At Pordenack Point, just beyond Enys Dodnan, archaeologists have identified a number of Bronze Age tumuli, or burial mounds. West Penwith was densely populated in prehistoric times, and on the high heathland the bracken cloaks many monuments raised by people who lived here more than 4000 years ago.
Beneath Pordenack Point, the next zawn is known as Lion's Den. A cave somewhere in the high cliffs probably inspired the name. In the nineteenth century the locals were devoutly religious and they would have been very familiar with the bible story, which saw Daniel banished to a cave full of lions for his faith.

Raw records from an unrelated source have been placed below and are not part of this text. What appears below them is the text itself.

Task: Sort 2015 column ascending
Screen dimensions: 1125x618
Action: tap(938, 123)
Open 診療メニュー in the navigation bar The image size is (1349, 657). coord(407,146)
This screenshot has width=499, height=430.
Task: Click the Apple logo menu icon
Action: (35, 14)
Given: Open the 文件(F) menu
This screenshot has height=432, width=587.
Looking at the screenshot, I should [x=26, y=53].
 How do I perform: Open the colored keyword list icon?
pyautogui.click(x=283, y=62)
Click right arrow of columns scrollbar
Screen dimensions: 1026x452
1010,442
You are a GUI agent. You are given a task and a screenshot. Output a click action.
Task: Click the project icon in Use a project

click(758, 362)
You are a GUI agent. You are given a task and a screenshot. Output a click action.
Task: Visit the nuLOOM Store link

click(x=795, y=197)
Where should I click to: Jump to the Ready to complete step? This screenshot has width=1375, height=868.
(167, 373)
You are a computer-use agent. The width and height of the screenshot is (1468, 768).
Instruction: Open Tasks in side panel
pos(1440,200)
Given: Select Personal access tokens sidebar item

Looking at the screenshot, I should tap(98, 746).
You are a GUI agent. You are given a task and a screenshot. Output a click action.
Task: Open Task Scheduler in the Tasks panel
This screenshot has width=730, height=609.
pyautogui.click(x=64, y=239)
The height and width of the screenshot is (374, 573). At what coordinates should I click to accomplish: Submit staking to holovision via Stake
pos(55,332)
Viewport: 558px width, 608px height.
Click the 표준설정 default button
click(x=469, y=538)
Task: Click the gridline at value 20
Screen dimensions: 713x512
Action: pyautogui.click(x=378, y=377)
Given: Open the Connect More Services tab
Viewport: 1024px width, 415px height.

The granite around Land's End was formed some 275 million years ago, when the movement of continental plates caused enormous pressure beneath the Earth's crust. This forced molten rock upward through the older rocks that were already in place. If you look closely at the boulders scattered around the path, you will see that they contain very large white feldspar crystals. This is a sign that the magma (molten rock) cooled down very slowly after it was intruded.
Turning briefly to the left and then the right above Zawn Reeth cove, the Coast Path descends towards the beach at Nanjizal, one of Cornwall's hidden gems. Our path heads inland before you start to descend; but the detour to the beach is well worth the climb back up to here afterwards.
Nanjizal Beach still shows the remnants of the watermill which gave Mill Bay its name. The stream that once turned the wheel flows onto the beach in front of a stunning rock arch dubbed "Song of the Sea" (though the locals always called it Zawn Pyg). Catch it late in the afternoon for a breathtaking view as the sun shines through the arch. On the northern side of the beach, another rock formation – known as the “Diamond Horse” – has quartz veins that sparkle in the sun.
- Turn left onto the path heading inland before you reach the beach at Nanjizal.
- After about a quarter of a mile (0.4km), you come to a T-junction with another path. Turn left, heading away from the valley, and follow the footpath straight across the field to the far corner. Continue along the right-hand hedge of the next field, to carry on ahead through the third. Turn right at the far side of this field to follow the hedge to the top left-hand corner. From here a path leads around the right-hand side of the first buildings at Trevilley.
- After the track in Trevilley curves sharply to the right, go through the farmyard on your left and into the left-hand field, to follow the path alongside the hedge, carrying straight on ahead in the next field to pass between the houses to the road at Trevescan.
Halfway through the first field is a medieval wayside cross, known as the 'Trevilley Cross'. Like other crosses nearby (see the Sennen, Nanjizal & Bosistow Walk), there is a Latin cross on one side and a crucifixion on the other. A short detour ahead along the road at 5, turning right on the main road beyond it, would take you to another wayside cross. The Trevescan Cross, at the side of the road, has a Latin cross on each face.
- Turn left on the road through Trevescan, turning left again on the A30 to walk back to the car park at Land's End. There is a pavement for much of the way, but take extra care when there is not. On the last stretch, the bridleway/cycle path on the opposite side of the road (the Cornish Way) is signed to Sennen Cove but a left fork from it heads back to the Visitor Centre.